**TEXTE FOURNI**:
Ils s’en prennent avec raison à ces nouveaux maîtres du pays qui sont, le plus souvent, loin de valoir ceux qu’ils ont remplacés, car s’ils ont gardé leurs défauts en les exagérant, ils ont oublié leurs qualités et leurs vertus. Ils veulent demander des comptes à ces gens qui ont dénoncé, livré, poursuivi les prêtres fidèles, pour obtenir du nouveau pouvoir leur maintien en place ou leur avancement, qui se sont enrichis d’une façon scandaleuse en accaparant les biens des nobles et du clergé et qui, se glorifiant seuls du nom de citoyens comme autrefois de leurs titres de propriété dont ils semblaient faire des titres de noblesse, s’imposent par la tyrannie et la terreur aux humbles et aux petits sans défense.

23 mai 1793.

**DONNÉES DISPONIBLES**:
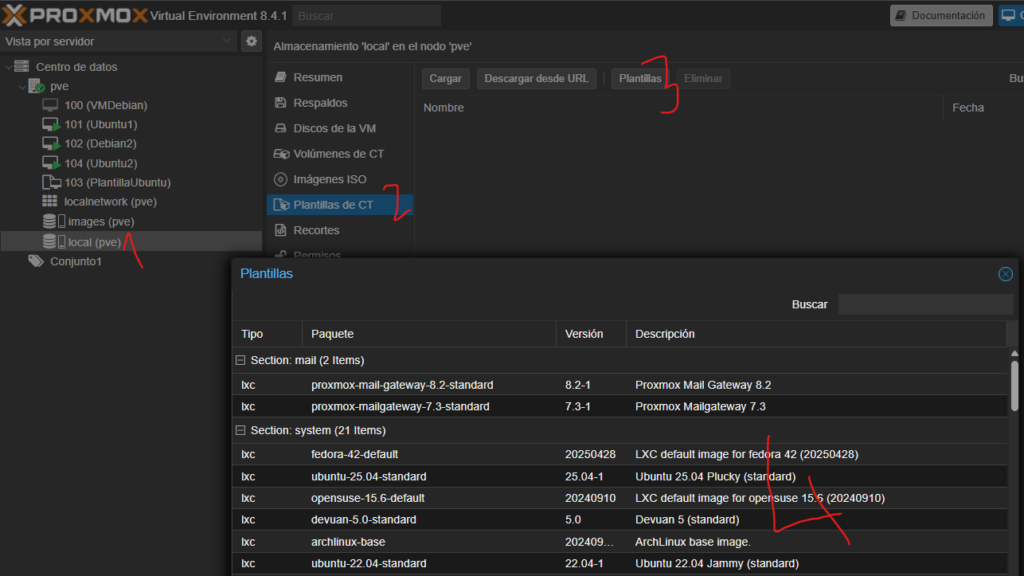Click the Buscar field in Plantillas dialog
This screenshot has width=1024, height=576.
coord(925,304)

**CONSIGNES**:
(1) Recopiez, dans le texte sur les nouveaux maîtres du pays, le passage qui va de "Ils s’en prennent" jusqu'à "petits sans défense.".
(2) Dans le texte sur les nouveaux maîtres du pays, relevez les trois verbes qui disent ce que ces gens ont fait aux prêtres fidèles.
(3) Rédigez la suite du texte sur les nouveaux maîtres du pays, à partir de l'endroit où il s'interrompt.

**RÉSULTATS ATTENDUS**:
(1)
Ils s’en prennent avec raison à ces nouveaux maîtres du pays qui sont, le plus souvent, loin de valoir ceux qu’ils ont remplacés, car s’ils ont gardé leurs défauts en les exagérant, ils ont oublié leurs qualités et leurs vertus. Ils veulent demander des comptes à ces gens qui ont dénoncé, livré, poursuivi les prêtres fidèles, pour obtenir du nouveau pouvoir leur maintien en place ou leur avancement, qui se sont enrichis d’une façon scandaleuse en accaparant les biens des nobles et du clergé et qui, se glorifiant seuls du nom de citoyens comme autrefois de leurs titres de propriété dont ils semblaient faire des titres de noblesse, s’imposent par la tyrannie et la terreur aux humbles et aux petits sans défense.

(2) dénoncé, livré, poursuivi

(3)
Montméjean est arrêté à Malestroit avec Mathurin de Saint-Martin-sur-Oust et guillotiné le 29 du même mois. Les propriétés du premier sur Carentoir sont vendues comme biens nationaux ; sa métairie et son pourpris de la Danais sont adjugés au prêtre assermenté Rubault de La Gacilly pour la somme de 7.175 livres. Comme sous-lieutenants, il avait : Chevalier de Carentoir, Caillet des Fougerêts. Un des frères Boutémy de Glénac qui s’était signalé comme un des premiers sous-lieutenants semble avoir eu les qualités d’un combattant de valeur. Il passa en Vendée et fit la campagne de 1794. Il fut fait prisonnier en 1795, près de La Gacilly, mais les bleus de ce pays facilitèrent également son évasion. Il mourut à Glénac.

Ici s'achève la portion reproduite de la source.